= Lord James Murray =

Scottish Member of Parliament

Lord James Murray (8 May 1663 – 30 December 1719), was a Scottish Member of Parliament.

Murray was the third son of John Murray, 1st Marquess of Atholl, by Lady Amelia Anne Sophia, daughter of James Stanley, 7th Earl of Derby, and was born at Knowsley Hall, Lancashire, the seat of the Stanley family. John Murray, 1st Duke of Atholl and Charles Murray, 1st Earl of Dunmore, were his elder brothers.

Lord James was actively involved in the conflict between the Murrays and the Frasers of Beaufort over the Lovat succession. In 1697, after his sister Lady Amelia Murray escaped from her forced marriage to Simon Fraser (later 11th Lord Lovat), he and his brother Lord Mungo Murray commanded the troops sent to harry Fraser lands. After Simon Fraser was declared an outlaw in September 1698, the Murray brothers led around 600 Athollmen and Lowland soldiers into Stratherrick with a view to capturing him.

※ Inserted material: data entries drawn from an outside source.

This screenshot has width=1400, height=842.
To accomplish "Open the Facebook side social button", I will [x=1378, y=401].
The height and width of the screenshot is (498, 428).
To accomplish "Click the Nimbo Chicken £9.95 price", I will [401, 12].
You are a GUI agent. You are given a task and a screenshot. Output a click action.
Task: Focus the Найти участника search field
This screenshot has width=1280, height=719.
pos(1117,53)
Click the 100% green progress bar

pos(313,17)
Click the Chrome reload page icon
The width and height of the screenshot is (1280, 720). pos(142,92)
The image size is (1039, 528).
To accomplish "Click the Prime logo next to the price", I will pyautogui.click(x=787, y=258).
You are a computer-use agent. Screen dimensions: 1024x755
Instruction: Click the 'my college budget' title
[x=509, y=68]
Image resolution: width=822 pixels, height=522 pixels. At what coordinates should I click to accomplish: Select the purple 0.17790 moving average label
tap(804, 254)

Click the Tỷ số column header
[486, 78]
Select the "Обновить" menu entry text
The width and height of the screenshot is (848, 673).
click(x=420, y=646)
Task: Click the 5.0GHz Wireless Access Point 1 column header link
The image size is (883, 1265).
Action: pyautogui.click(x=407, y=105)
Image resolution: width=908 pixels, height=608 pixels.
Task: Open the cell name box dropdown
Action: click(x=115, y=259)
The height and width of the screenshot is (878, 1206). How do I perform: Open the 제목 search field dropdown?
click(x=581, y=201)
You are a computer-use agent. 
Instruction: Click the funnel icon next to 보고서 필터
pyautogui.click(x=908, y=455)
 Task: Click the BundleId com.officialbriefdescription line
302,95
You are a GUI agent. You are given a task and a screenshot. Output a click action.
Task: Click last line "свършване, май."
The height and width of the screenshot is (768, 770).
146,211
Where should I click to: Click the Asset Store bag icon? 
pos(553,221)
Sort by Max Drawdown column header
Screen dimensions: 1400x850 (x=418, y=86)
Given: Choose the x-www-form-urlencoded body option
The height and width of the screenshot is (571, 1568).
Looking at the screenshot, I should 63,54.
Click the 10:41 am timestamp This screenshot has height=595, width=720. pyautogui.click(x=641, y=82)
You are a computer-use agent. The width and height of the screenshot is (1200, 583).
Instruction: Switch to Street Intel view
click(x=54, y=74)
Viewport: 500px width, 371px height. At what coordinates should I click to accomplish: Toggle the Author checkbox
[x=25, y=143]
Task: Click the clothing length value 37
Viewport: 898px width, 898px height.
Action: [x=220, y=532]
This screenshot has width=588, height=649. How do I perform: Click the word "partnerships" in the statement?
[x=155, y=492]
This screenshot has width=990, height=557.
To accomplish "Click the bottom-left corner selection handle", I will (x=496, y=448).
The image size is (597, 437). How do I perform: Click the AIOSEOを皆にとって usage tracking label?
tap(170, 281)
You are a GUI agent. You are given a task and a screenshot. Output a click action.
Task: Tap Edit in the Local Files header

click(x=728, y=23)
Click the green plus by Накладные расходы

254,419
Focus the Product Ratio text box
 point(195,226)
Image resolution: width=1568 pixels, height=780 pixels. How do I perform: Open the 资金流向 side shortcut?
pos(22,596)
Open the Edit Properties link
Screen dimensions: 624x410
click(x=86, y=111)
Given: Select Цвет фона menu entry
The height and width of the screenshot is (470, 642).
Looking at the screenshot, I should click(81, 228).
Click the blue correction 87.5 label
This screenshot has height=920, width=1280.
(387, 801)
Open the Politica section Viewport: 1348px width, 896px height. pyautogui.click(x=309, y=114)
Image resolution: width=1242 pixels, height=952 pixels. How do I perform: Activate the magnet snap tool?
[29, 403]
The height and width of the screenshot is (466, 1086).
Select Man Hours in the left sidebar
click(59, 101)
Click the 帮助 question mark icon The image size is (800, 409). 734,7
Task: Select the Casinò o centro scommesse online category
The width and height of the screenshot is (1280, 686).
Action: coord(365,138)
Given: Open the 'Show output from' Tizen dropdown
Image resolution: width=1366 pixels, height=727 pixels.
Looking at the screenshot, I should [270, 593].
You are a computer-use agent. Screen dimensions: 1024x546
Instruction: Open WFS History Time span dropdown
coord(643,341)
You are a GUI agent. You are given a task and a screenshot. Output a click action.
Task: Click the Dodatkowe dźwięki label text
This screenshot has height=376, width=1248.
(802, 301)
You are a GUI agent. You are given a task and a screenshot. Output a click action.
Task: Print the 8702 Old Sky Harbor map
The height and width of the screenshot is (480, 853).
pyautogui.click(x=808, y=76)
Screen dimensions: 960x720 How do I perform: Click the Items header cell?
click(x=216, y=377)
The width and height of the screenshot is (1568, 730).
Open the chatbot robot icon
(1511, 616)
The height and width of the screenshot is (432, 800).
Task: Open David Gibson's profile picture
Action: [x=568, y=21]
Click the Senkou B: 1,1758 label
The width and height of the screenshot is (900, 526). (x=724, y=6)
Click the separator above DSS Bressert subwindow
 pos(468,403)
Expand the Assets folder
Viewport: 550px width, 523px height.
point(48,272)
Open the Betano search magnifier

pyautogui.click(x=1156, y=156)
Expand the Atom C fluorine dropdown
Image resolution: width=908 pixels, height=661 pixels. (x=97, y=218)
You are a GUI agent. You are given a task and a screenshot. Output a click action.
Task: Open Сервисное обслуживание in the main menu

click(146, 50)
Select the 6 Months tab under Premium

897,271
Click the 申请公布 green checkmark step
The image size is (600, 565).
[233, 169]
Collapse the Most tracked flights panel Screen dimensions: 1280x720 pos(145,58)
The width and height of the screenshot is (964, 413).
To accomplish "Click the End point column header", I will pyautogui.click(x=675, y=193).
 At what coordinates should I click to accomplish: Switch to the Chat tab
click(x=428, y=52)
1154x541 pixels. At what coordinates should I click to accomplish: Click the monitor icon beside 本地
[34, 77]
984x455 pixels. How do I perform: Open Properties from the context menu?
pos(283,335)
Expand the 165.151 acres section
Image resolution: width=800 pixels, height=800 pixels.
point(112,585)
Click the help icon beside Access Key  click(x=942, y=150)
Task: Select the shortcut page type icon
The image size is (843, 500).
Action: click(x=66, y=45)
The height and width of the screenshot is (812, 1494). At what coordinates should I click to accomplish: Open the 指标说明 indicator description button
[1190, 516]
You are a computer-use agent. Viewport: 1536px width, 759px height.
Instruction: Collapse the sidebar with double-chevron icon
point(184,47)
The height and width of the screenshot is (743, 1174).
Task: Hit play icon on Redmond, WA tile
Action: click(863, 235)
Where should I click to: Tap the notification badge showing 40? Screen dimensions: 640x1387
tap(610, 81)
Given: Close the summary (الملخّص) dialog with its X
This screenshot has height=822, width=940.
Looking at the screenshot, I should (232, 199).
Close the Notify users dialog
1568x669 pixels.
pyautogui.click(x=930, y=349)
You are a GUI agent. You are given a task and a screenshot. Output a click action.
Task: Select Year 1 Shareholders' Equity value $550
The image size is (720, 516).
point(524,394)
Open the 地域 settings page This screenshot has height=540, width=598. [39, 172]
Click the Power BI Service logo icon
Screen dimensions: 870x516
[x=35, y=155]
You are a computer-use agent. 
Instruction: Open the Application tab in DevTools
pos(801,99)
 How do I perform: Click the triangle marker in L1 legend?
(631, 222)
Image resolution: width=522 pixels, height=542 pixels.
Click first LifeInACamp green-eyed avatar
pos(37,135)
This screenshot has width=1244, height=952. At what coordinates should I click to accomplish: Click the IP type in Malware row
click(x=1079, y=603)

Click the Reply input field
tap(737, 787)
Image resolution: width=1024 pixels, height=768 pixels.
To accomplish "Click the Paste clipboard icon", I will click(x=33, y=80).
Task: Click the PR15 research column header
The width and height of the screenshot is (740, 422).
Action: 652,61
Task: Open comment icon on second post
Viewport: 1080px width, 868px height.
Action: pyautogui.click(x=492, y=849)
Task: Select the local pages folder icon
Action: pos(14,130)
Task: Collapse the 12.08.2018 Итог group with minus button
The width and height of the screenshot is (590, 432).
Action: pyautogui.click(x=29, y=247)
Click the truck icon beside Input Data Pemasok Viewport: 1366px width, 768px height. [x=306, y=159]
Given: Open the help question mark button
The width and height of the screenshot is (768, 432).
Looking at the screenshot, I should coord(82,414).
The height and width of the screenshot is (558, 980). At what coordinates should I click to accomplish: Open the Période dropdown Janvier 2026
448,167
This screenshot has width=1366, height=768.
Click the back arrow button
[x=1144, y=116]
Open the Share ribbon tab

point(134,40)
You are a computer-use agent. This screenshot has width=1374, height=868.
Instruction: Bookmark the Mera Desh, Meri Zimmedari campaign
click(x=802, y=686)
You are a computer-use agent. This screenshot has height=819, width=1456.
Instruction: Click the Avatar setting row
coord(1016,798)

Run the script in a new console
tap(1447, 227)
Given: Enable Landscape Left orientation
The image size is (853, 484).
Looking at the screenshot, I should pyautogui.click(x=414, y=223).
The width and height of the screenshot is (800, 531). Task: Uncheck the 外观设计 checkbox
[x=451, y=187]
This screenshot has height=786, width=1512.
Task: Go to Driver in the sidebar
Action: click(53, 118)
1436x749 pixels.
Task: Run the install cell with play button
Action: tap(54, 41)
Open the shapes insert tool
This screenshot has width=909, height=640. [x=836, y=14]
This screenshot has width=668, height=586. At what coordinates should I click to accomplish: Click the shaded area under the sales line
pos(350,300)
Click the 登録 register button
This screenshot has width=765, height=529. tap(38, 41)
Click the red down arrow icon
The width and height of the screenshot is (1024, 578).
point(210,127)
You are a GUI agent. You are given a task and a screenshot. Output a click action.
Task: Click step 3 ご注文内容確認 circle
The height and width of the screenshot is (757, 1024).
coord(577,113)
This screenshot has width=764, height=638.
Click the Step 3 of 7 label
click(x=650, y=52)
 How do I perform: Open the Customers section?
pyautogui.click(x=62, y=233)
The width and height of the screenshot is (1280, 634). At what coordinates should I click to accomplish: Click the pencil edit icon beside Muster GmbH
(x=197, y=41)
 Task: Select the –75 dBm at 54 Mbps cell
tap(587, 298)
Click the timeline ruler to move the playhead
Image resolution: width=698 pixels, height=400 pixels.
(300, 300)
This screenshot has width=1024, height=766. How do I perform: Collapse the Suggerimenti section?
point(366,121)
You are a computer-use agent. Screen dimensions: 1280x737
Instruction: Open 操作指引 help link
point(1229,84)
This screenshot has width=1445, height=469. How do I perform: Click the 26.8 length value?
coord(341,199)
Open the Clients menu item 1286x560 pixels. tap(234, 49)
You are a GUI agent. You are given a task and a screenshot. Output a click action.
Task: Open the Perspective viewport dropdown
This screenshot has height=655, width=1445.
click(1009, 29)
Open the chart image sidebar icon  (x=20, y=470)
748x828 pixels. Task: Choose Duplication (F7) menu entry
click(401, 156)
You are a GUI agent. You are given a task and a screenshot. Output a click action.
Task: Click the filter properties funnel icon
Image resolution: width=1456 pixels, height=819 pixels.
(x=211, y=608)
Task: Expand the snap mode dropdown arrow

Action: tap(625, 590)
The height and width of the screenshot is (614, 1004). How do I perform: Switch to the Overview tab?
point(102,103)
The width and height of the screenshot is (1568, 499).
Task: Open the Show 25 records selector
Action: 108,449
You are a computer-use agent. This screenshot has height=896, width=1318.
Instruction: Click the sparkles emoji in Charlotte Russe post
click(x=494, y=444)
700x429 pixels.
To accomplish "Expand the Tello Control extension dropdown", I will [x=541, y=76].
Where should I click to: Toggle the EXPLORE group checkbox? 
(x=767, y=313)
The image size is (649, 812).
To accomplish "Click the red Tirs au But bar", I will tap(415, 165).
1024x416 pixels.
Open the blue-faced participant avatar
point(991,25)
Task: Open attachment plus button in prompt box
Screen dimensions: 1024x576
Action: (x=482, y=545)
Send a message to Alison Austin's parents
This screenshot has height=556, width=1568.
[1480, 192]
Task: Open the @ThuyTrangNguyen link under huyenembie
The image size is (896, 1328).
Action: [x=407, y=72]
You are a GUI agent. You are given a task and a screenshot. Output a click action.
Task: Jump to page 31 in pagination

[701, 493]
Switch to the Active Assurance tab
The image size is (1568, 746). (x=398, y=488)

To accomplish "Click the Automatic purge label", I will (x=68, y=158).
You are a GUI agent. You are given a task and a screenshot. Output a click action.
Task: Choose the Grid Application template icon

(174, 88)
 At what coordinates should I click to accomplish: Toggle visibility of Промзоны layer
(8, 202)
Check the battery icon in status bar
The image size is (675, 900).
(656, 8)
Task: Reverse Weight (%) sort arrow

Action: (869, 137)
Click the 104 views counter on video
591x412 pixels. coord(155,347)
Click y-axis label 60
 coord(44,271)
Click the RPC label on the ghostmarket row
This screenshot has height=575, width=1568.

They were ambushed by the Frasers and forced to surrender after their retreat to Inverness was cut off at Alt nan Gobhar, the Blacksmith's Burn.

Murray was returned to Parliament for Perthshire in 1710, a seat he held until 1715, when he was succeeded by his nephew, Lord James Murray.

He married Anne, daughter of Sir Robert Murray. He died at Perth in December 1719, aged 56. His daughter Catherine married Andrew Rollo, 5th Lord Rollo.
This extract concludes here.